• Exercise brief
The whole listing must be returned exactly, with no line missing.

/---

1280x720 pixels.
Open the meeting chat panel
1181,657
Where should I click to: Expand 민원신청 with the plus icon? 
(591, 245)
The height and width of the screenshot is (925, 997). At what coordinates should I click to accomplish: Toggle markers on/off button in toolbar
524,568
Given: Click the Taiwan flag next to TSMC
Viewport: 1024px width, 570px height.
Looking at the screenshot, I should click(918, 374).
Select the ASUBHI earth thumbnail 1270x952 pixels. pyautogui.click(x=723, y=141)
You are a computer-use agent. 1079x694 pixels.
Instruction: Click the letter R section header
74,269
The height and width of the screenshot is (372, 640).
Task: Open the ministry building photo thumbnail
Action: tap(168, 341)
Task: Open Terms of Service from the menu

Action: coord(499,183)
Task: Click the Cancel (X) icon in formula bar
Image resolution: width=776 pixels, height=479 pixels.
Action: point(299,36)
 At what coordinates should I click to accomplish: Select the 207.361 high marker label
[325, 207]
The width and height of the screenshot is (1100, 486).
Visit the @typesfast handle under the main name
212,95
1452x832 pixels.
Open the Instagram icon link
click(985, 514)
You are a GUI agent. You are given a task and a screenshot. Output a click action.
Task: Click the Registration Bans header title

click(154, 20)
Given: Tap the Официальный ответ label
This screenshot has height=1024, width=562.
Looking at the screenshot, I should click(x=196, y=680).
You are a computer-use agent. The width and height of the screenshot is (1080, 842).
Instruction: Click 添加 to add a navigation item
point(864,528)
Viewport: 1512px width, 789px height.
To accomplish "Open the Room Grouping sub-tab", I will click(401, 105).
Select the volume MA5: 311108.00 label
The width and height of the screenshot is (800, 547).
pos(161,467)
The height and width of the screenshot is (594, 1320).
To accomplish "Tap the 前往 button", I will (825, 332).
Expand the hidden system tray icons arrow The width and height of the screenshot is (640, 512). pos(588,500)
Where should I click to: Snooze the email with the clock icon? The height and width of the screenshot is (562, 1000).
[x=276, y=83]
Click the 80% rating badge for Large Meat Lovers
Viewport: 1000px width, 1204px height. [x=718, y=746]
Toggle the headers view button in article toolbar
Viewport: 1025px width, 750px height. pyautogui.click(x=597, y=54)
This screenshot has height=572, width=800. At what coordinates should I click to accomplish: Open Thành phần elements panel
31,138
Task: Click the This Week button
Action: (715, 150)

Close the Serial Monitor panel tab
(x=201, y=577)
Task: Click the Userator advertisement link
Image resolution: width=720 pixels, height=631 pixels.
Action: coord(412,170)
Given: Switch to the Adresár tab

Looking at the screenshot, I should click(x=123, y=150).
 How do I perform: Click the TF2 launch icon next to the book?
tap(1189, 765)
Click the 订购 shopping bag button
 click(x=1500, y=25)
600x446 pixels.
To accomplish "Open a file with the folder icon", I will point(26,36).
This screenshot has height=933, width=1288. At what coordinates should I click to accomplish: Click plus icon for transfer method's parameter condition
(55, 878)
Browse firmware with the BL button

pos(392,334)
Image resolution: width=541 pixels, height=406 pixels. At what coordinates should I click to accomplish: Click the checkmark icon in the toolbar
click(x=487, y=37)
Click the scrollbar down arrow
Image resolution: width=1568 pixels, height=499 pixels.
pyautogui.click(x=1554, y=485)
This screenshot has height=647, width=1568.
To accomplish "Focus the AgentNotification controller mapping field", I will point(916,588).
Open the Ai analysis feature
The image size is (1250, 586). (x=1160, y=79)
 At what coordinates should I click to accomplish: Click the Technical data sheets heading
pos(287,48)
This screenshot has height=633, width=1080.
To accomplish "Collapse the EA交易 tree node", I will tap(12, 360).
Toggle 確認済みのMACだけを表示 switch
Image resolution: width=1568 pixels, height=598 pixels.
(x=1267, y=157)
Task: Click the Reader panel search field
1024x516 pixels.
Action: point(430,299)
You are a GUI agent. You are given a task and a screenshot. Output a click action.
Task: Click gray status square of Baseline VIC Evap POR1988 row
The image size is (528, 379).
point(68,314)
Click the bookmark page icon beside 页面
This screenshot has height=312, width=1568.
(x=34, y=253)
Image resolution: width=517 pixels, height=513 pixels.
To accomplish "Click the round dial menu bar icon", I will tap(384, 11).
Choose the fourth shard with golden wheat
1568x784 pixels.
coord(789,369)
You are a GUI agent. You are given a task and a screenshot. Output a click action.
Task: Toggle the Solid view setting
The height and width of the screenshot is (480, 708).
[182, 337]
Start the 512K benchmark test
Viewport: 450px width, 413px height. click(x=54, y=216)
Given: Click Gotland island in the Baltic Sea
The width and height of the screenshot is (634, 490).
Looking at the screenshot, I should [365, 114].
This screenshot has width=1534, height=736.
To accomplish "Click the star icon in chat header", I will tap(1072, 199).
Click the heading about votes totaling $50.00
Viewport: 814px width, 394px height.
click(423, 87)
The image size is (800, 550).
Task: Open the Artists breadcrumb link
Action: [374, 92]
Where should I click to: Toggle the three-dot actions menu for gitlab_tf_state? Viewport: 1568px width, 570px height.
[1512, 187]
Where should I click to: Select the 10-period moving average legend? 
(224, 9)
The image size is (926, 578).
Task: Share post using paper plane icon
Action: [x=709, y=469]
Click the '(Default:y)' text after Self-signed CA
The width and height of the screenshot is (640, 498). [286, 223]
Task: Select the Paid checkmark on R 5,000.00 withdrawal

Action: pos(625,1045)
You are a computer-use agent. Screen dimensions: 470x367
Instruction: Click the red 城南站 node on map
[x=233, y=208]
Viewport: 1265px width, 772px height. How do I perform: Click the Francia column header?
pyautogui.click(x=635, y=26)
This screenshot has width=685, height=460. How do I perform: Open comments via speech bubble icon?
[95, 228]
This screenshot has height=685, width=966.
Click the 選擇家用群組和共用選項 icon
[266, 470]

\---

• Task response
1280x720 pixels.
Open the meeting chat panel
1181,657
Where should I click to: Expand 민원신청 with the plus icon? 
(591, 245)
The height and width of the screenshot is (925, 997). At what coordinates should I click to accomplish: Toggle markers on/off button in toolbar
524,568
Given: Click the Taiwan flag next to TSMC
Viewport: 1024px width, 570px height.
Looking at the screenshot, I should click(918, 374).
Select the ASUBHI earth thumbnail 1270x952 pixels. pyautogui.click(x=723, y=141)
You are a computer-use agent. 1079x694 pixels.
Instruction: Click the letter R section header
74,269
The height and width of the screenshot is (372, 640).
Task: Open the ministry building photo thumbnail
Action: tap(168, 341)
Task: Open Terms of Service from the menu

Action: coord(499,183)
Task: Click the Cancel (X) icon in formula bar
Image resolution: width=776 pixels, height=479 pixels.
Action: point(299,36)
 At what coordinates should I click to accomplish: Select the 207.361 high marker label
[325, 207]
The width and height of the screenshot is (1100, 486).
Visit the @typesfast handle under the main name
212,95
1452x832 pixels.
Open the Instagram icon link
click(985, 514)
You are a GUI agent. You are given a task and a screenshot. Output a click action.
Task: Click the Registration Bans header title

click(154, 20)
Given: Tap the Официальный ответ label
This screenshot has height=1024, width=562.
Looking at the screenshot, I should click(x=196, y=680).
You are a computer-use agent. The width and height of the screenshot is (1080, 842).
Instruction: Click 添加 to add a navigation item
point(864,528)
Viewport: 1512px width, 789px height.
To accomplish "Open the Room Grouping sub-tab", I will click(401, 105).
Select the volume MA5: 311108.00 label
The width and height of the screenshot is (800, 547).
pos(161,467)
The height and width of the screenshot is (594, 1320).
To accomplish "Tap the 前往 button", I will (825, 332).
Expand the hidden system tray icons arrow The width and height of the screenshot is (640, 512). pos(588,500)
Where should I click to: Snooze the email with the clock icon? The height and width of the screenshot is (562, 1000).
[x=276, y=83]
Click the 80% rating badge for Large Meat Lovers
Viewport: 1000px width, 1204px height. [x=718, y=746]
Toggle the headers view button in article toolbar
Viewport: 1025px width, 750px height. pyautogui.click(x=597, y=54)
This screenshot has height=572, width=800. At what coordinates should I click to accomplish: Open Thành phần elements panel
31,138
Task: Click the This Week button
Action: (715, 150)

Close the Serial Monitor panel tab
(x=201, y=577)
Task: Click the Userator advertisement link
Image resolution: width=720 pixels, height=631 pixels.
Action: coord(412,170)
Given: Switch to the Adresár tab

Looking at the screenshot, I should click(x=123, y=150).
 How do I perform: Click the TF2 launch icon next to the book?
tap(1189, 765)
Click the 订购 shopping bag button
 click(x=1500, y=25)
600x446 pixels.
To accomplish "Open a file with the folder icon", I will point(26,36).
This screenshot has height=933, width=1288. At what coordinates should I click to accomplish: Click plus icon for transfer method's parameter condition
(55, 878)
Browse firmware with the BL button

pos(392,334)
Image resolution: width=541 pixels, height=406 pixels. At what coordinates should I click to accomplish: Click the checkmark icon in the toolbar
click(x=487, y=37)
Click the scrollbar down arrow
Image resolution: width=1568 pixels, height=499 pixels.
pyautogui.click(x=1554, y=485)
This screenshot has height=647, width=1568.
To accomplish "Focus the AgentNotification controller mapping field", I will point(916,588).
Open the Ai analysis feature
The image size is (1250, 586). (x=1160, y=79)
 At what coordinates should I click to accomplish: Click the Technical data sheets heading
pos(287,48)
This screenshot has height=633, width=1080.
To accomplish "Collapse the EA交易 tree node", I will tap(12, 360).
Toggle 確認済みのMACだけを表示 switch
Image resolution: width=1568 pixels, height=598 pixels.
(x=1267, y=157)
Task: Click the Reader panel search field
1024x516 pixels.
Action: point(430,299)
You are a GUI agent. You are given a task and a screenshot. Output a click action.
Task: Click gray status square of Baseline VIC Evap POR1988 row
The image size is (528, 379).
point(68,314)
Click the bookmark page icon beside 页面
This screenshot has height=312, width=1568.
(x=34, y=253)
Image resolution: width=517 pixels, height=513 pixels.
To accomplish "Click the round dial menu bar icon", I will tap(384, 11).
Choose the fourth shard with golden wheat
1568x784 pixels.
coord(789,369)
You are a GUI agent. You are given a task and a screenshot. Output a click action.
Task: Toggle the Solid view setting
The height and width of the screenshot is (480, 708).
[182, 337]
Start the 512K benchmark test
Viewport: 450px width, 413px height. click(x=54, y=216)
Given: Click Gotland island in the Baltic Sea
The width and height of the screenshot is (634, 490).
Looking at the screenshot, I should [365, 114].
This screenshot has width=1534, height=736.
To accomplish "Click the star icon in chat header", I will tap(1072, 199).
Click the heading about votes totaling $50.00
Viewport: 814px width, 394px height.
click(423, 87)
The image size is (800, 550).
Task: Open the Artists breadcrumb link
Action: [374, 92]
Where should I click to: Toggle the three-dot actions menu for gitlab_tf_state? Viewport: 1568px width, 570px height.
[1512, 187]
Where should I click to: Select the 10-period moving average legend? 
(224, 9)
The image size is (926, 578).
Task: Share post using paper plane icon
Action: [x=709, y=469]
Click the '(Default:y)' text after Self-signed CA
The width and height of the screenshot is (640, 498). [286, 223]
Task: Select the Paid checkmark on R 5,000.00 withdrawal

Action: pos(625,1045)
You are a computer-use agent. Screen dimensions: 470x367
Instruction: Click the red 城南站 node on map
[x=233, y=208]
Viewport: 1265px width, 772px height. How do I perform: Click the Francia column header?
pyautogui.click(x=635, y=26)
This screenshot has width=685, height=460. How do I perform: Open comments via speech bubble icon?
[95, 228]
This screenshot has height=685, width=966.
Click the 選擇家用群組和共用選項 icon
[266, 470]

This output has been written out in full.